Мы топчемся в коридоре, а в гостиной по телевизору идут детективные расследования, с расчлененкой и интервью маньяков из тюремной камеры. На диване лежат детективы Тети Даши, скромно намекая на размах умственной деятельности хозяйки квартиры.
А ей-то сейчас реально стремно! Насмотрелась, начиталась…
Решаю начать с главного. Доказывать, что шатание с ублюдками пагубно влияет на Лену – бесполезно. Все равно считает, что те невинно дружат да гуляют.
– Елена Васильевна, ваша дочь употребляет наркотики.
– Да ты что? – Домохозяйка прикрывает рот ладонями, отчего следующая фраза звучит словно с набитым ртом. – Лена что, колоться начала?
Она реально думает, что наркотики это обязательно гонять по вене? Неужели в детективчиках, которыми зачитывается, про это ни единой строчки? На худой конец – по ящику талдычат.
– Нет, другое. Таблетки или нюхает. Я сегодня встретил ее в ночном клубе, она одурманена.
– А как это, нюхает? – слова про ночной клуб она почему-то пропускает мимо ушей.
– Кокаин. Это не героин, но и не травка. Серьезно все, Елена Васильевна. – про кокаин я для красного словца, откуда у эмо деньги на порошок? Хотя…
– Боже мой! И че-шь теперь делать-то?
– Я был в милиции, там ничего толком не ответили. Можно сказать – послали. Лене я никем не прихожусь. Вы мать, к вам должны прислушаться. Но не думаю, что какой-нибудь участковый реально поможет в такой ситуации. Понимаете, в принципе ничего уже с ней не поделать, только строгие меры.
– Строгие меры? Это как?
– Во-первых, Лену надо вытащить из окружения, в котором оказалась. Вся ее тусовка, знаете ли… Говоря проще – срочно запереть в комнату. Прямо как маленькую девочку и не выпускать пока не найдем точки соприкосновения.

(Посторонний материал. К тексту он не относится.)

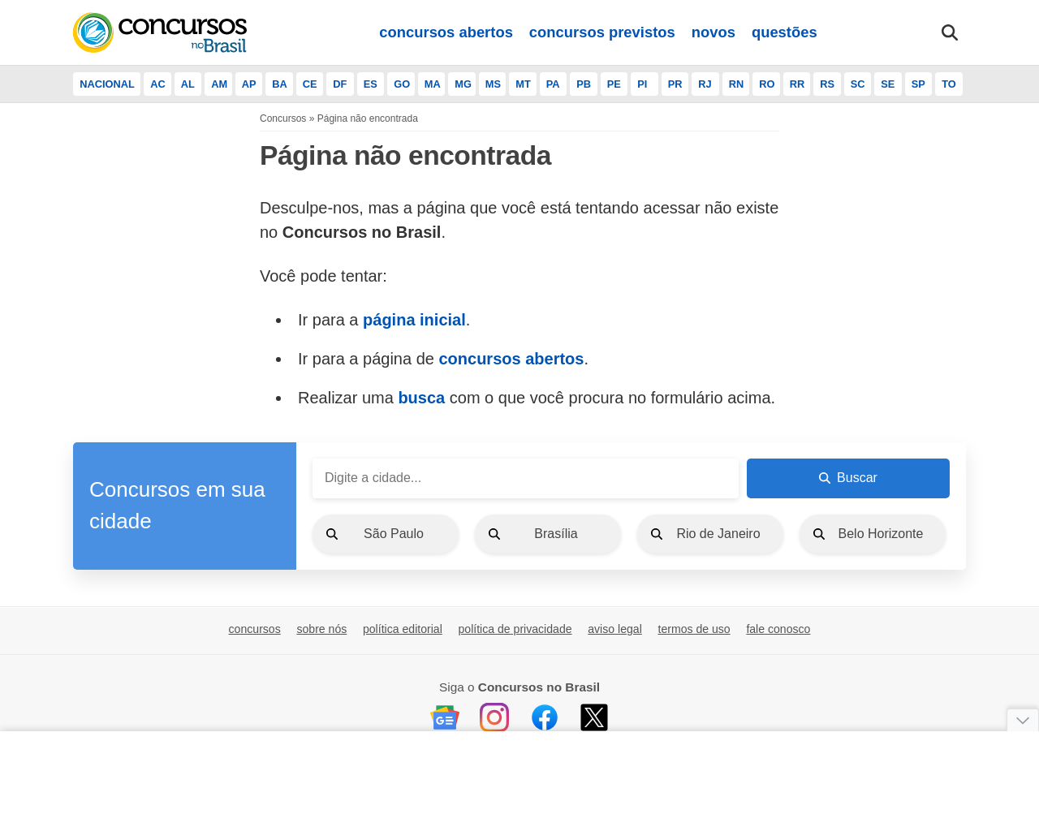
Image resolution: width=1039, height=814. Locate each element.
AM (219, 84)
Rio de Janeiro (718, 534)
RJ (704, 84)
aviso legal (615, 629)
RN (736, 84)
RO (766, 84)
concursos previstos (602, 32)
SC (858, 84)
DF (340, 84)
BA (279, 84)
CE (310, 84)
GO (402, 84)
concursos (255, 629)
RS (827, 84)
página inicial (414, 320)
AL (188, 84)
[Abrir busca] (949, 32)
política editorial (402, 629)
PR (675, 84)
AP (249, 84)
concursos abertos (446, 32)
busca (421, 398)
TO (949, 84)
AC (157, 84)
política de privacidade (514, 629)
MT (522, 84)
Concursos (283, 118)
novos (713, 32)
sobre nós (321, 629)
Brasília (555, 534)
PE (614, 84)
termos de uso (693, 629)
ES (370, 84)
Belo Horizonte (881, 534)
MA (433, 84)
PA (553, 84)
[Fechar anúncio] (1023, 719)
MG (463, 84)
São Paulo (394, 534)
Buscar (848, 478)
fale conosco (778, 629)
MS (493, 84)
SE (888, 84)
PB (583, 84)
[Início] (160, 32)
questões (784, 32)
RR (797, 84)
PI (642, 84)
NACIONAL (107, 84)
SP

– Запереть… – мама Лены сделала такое выражение, будто ей придется запирать слона, или какого-то ужасного зверя из фантастических фильмов.
– Во-вторых, нужно ежедневно говорить с ней и убеждать, что все это, – я развожу руками – вся ее тусовка – путь в никуда, если не использовать иные эпитеты. У нее уже реальные проблемы. Тут именно вам нужно понять, что она больна. – Елена Васильевна опять закрывает рот ладонями, словно оттуда должно что-то вылезти. – Монотонно, долго, нудно и скучно, до последнего доказывать, переубеждать. Это сложно, я понимаю. Нет, это архи сложно, почти нереально. Но другого пути нет. Следует запастись терпением.
– И кто же это все будет делать? – Елена Васильевна подняла брови.
Я оторопел от вопроса и тут же вспомнил диалог с ментом.